* What the task requires *
Reproduce every one of the rows below word for word, keeping them in their original order.

* Dataset records *

───

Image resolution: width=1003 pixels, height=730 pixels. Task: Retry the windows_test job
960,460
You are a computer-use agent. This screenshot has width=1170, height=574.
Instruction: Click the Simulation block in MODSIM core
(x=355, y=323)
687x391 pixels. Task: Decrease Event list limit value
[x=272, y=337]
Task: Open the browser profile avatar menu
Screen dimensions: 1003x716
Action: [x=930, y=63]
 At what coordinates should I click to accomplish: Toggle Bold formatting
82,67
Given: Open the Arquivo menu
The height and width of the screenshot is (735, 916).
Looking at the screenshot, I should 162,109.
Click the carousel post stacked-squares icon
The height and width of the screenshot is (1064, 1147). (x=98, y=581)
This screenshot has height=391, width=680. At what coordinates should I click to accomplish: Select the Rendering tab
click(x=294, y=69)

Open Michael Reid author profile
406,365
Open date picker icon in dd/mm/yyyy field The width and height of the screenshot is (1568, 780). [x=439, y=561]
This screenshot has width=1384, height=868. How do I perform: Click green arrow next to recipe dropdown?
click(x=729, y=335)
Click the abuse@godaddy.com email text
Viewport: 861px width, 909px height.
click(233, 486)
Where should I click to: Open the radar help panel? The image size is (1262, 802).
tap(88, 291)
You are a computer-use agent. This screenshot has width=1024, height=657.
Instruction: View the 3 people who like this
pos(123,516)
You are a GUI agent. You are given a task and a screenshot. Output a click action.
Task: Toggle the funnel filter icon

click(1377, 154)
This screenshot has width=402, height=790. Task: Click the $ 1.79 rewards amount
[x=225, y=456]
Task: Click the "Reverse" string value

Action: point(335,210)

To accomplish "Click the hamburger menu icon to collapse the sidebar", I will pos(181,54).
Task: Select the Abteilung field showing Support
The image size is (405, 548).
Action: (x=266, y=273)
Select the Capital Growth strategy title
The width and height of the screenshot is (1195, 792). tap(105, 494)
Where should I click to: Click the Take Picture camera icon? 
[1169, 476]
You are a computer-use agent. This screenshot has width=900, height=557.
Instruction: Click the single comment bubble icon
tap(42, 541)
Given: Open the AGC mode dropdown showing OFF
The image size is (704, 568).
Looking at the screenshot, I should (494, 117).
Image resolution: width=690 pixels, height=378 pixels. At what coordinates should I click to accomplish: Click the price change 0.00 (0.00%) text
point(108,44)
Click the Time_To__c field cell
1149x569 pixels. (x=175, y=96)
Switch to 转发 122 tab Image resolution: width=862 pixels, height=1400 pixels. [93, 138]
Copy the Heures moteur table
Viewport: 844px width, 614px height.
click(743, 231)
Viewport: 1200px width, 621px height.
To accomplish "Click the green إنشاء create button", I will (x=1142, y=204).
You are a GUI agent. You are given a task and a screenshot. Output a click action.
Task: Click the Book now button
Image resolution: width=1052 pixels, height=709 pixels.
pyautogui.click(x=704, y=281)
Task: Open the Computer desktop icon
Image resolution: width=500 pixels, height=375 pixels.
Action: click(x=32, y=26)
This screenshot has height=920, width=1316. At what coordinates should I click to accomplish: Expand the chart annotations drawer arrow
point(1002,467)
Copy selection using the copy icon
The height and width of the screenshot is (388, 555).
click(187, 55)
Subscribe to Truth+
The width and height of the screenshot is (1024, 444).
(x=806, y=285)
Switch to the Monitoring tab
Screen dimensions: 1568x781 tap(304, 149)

───

* Solution for this task *
Image resolution: width=1003 pixels, height=730 pixels. Task: Retry the windows_test job
960,460
You are a computer-use agent. This screenshot has width=1170, height=574.
Instruction: Click the Simulation block in MODSIM core
(x=355, y=323)
687x391 pixels. Task: Decrease Event list limit value
[x=272, y=337]
Task: Open the browser profile avatar menu
Screen dimensions: 1003x716
Action: [x=930, y=63]
 At what coordinates should I click to accomplish: Toggle Bold formatting
82,67
Given: Open the Arquivo menu
The height and width of the screenshot is (735, 916).
Looking at the screenshot, I should 162,109.
Click the carousel post stacked-squares icon
The height and width of the screenshot is (1064, 1147). (x=98, y=581)
This screenshot has height=391, width=680. At what coordinates should I click to accomplish: Select the Rendering tab
click(x=294, y=69)

Open Michael Reid author profile
406,365
Open date picker icon in dd/mm/yyyy field The width and height of the screenshot is (1568, 780). [x=439, y=561]
This screenshot has width=1384, height=868. How do I perform: Click green arrow next to recipe dropdown?
click(x=729, y=335)
Click the abuse@godaddy.com email text
Viewport: 861px width, 909px height.
click(233, 486)
Where should I click to: Open the radar help panel? The image size is (1262, 802).
tap(88, 291)
You are a computer-use agent. This screenshot has width=1024, height=657.
Instruction: View the 3 people who like this
pos(123,516)
You are a GUI agent. You are given a task and a screenshot. Output a click action.
Task: Toggle the funnel filter icon

click(1377, 154)
This screenshot has width=402, height=790. Task: Click the $ 1.79 rewards amount
[x=225, y=456]
Task: Click the "Reverse" string value

Action: point(335,210)

To accomplish "Click the hamburger menu icon to collapse the sidebar", I will pos(181,54).
Task: Select the Abteilung field showing Support
The image size is (405, 548).
Action: (x=266, y=273)
Select the Capital Growth strategy title
The width and height of the screenshot is (1195, 792). tap(105, 494)
Where should I click to: Click the Take Picture camera icon? 
[1169, 476]
You are a computer-use agent. This screenshot has width=900, height=557.
Instruction: Click the single comment bubble icon
tap(42, 541)
Given: Open the AGC mode dropdown showing OFF
The image size is (704, 568).
Looking at the screenshot, I should (494, 117).
Image resolution: width=690 pixels, height=378 pixels. At what coordinates should I click to accomplish: Click the price change 0.00 (0.00%) text
point(108,44)
Click the Time_To__c field cell
1149x569 pixels. (x=175, y=96)
Switch to 转发 122 tab Image resolution: width=862 pixels, height=1400 pixels. [93, 138]
Copy the Heures moteur table
Viewport: 844px width, 614px height.
click(743, 231)
Viewport: 1200px width, 621px height.
To accomplish "Click the green إنشاء create button", I will (x=1142, y=204).
You are a GUI agent. You are given a task and a screenshot. Output a click action.
Task: Click the Book now button
Image resolution: width=1052 pixels, height=709 pixels.
pyautogui.click(x=704, y=281)
Task: Open the Computer desktop icon
Image resolution: width=500 pixels, height=375 pixels.
Action: click(x=32, y=26)
This screenshot has height=920, width=1316. At what coordinates should I click to accomplish: Expand the chart annotations drawer arrow
point(1002,467)
Copy selection using the copy icon
The height and width of the screenshot is (388, 555).
click(187, 55)
Subscribe to Truth+
The width and height of the screenshot is (1024, 444).
(x=806, y=285)
Switch to the Monitoring tab
Screen dimensions: 1568x781 tap(304, 149)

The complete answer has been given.